The copper mine was operational from 1894 until 1910 where reported grades of 3-25% copper ore was extracted from underground tunnels, with the mining operation having ceased once head grades dropped below 3% copper as, at the time, material grading less than 3% copper was considered waste and used to backfill tunnels or stockpiled at the portal.
Samples taken in 2021 from the waste dump returned grades of up to 5.21% copper and 965 g/t cobalt, as reported in the Lykos Prospectus of September 2021.
The geology of the prospect consists of younger Triassic limestone and older Carboniferous schists with ankerite-siderite interbeds. Historical geological reports describe the mineralisation as chalcopyrite layers 2-6.5m thick associated with the ankerite-siderite interbeds. These favourable rock units are concordant and gently dipping, mapped on surface for 2km strike length north and 1 km south of the historic mine. The quartz-porphyry intrusives found 1km east of the mine are interpreted to be a potential source of the stratabound copper-cobalt mineralisation.
RDK Drilling Plan
Drilling will test two target planes – the primary upper target plane and a deeper hypothetical target plane – which requires deeper drilling past the primary target. Actual end depth of drilling will be subject to observations from ongoing drilling, individual geology in each drill hole and targeting from 3D modelling that is being developed simultaneously.

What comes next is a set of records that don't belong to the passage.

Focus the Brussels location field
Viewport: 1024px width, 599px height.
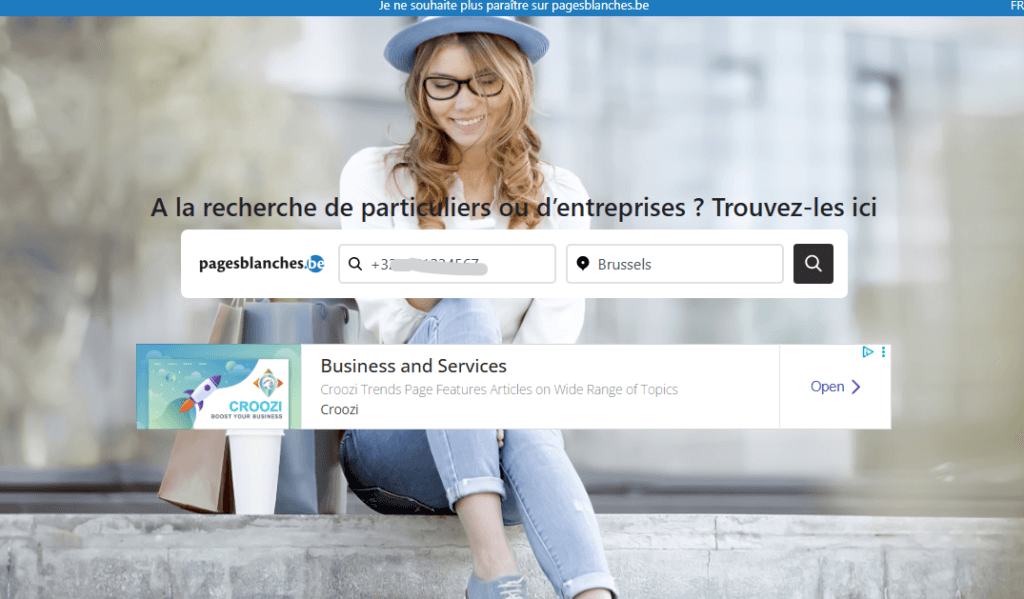[685, 264]
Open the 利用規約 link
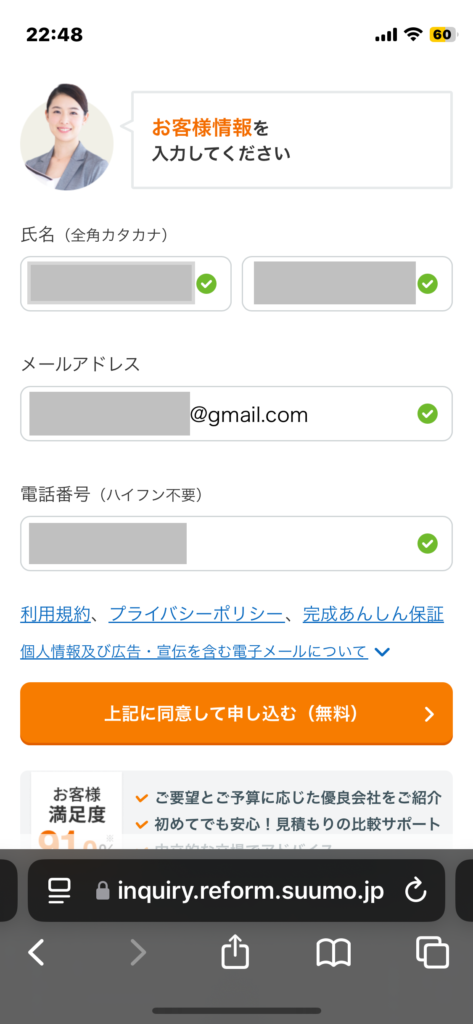473x1024 pixels. click(x=55, y=614)
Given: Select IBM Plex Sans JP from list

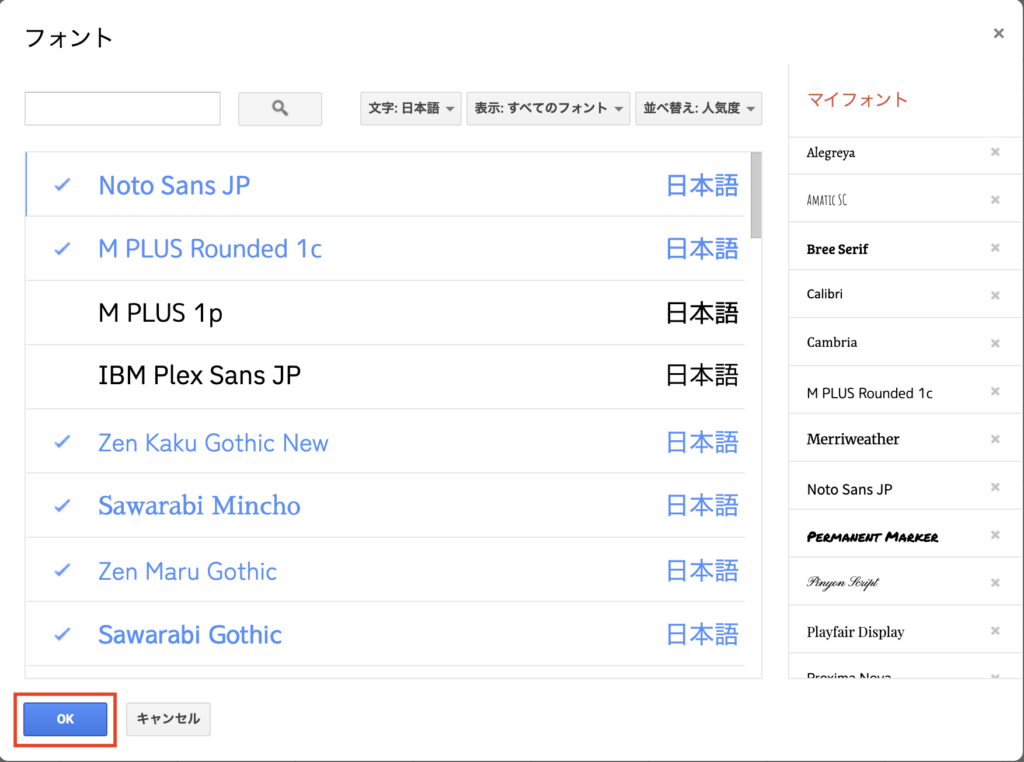Looking at the screenshot, I should pos(199,376).
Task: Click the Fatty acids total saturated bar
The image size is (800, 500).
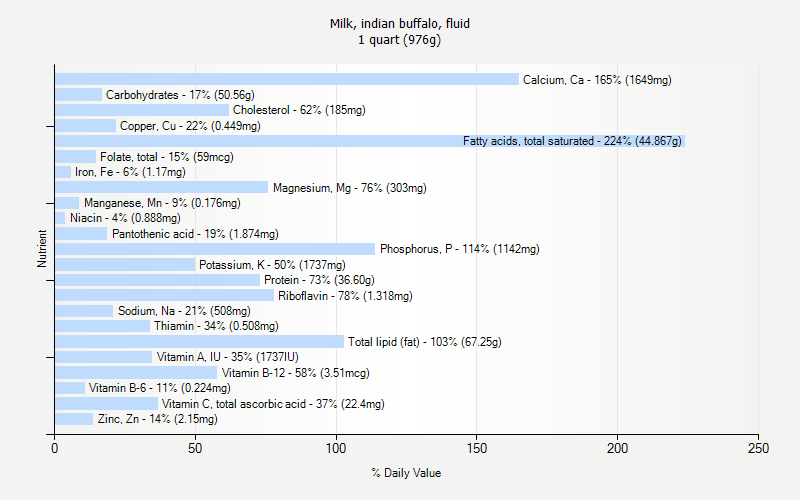Action: click(x=258, y=141)
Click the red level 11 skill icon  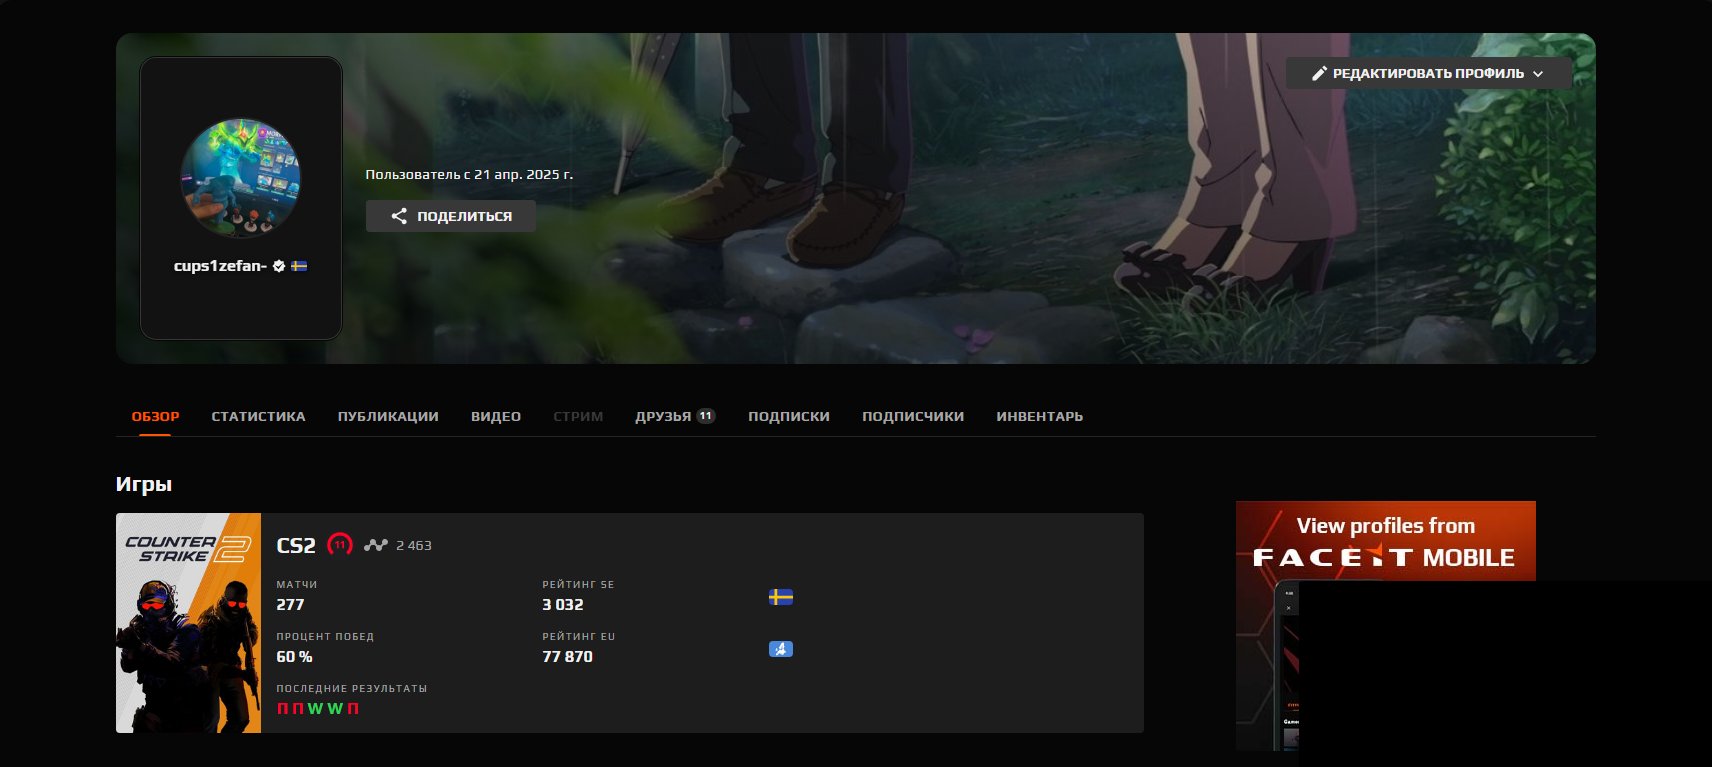tap(340, 545)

Drilling is designed to intersect the host lithology at high angle (80-90°) at a projected depth range of 30-210m in vicinity of the historic mine (down-dip, up-dip and lateral from the historic mine), 30-290m north of the mine and 120-140m in the zone south-east of the mine. This relatively shallow depth of mineralisation will enable fast drill-testing and a relatively inexpensive overall drilling program.
Drillhole SIDD001 has commenced and will test the down-dip extension of the host rock unit to the south of the historic mine where waste dump sampling in 2021 returned grades of up to 5.21% copper and 965g/t cobalt.

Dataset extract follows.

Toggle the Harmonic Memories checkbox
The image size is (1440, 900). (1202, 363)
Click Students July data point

Eight diamond holes (including SIDD001) will test the interpreted host lithology near the historic mining area, eight holes will test the northern extent and three will test the southeast extension of the host lithology.
Phase 1 is scheduled to take up to five months to complete with one drilling rig and results will inform Phase 2 drilling which will seek to aggressively test the resource potential at the prospect. Depending upon outcomes the Phase 1 program may, however, be accelerated through the deployment of a second rig to the programme.
Lykos Metals Managing Director Mladen Stevanovic said:
“We are delighted to commence drilling at the Sinjakovo Project, with drill hole SIDD001 being the first exploration drilling in the project area in modern times.
“We are drill-testing for high-grade copper and cobalt mineralisation potential at RDK prospect. Through our systematic and targeted drilling programs, the exploration team will grow our knowledge of the area over the coming months, and this will inform the follow-up, Phase 2 program.
“We are continuing with our systematic exploration programs at all three of our projects, where we expect to define many more compelling exploration targets for future drilling.”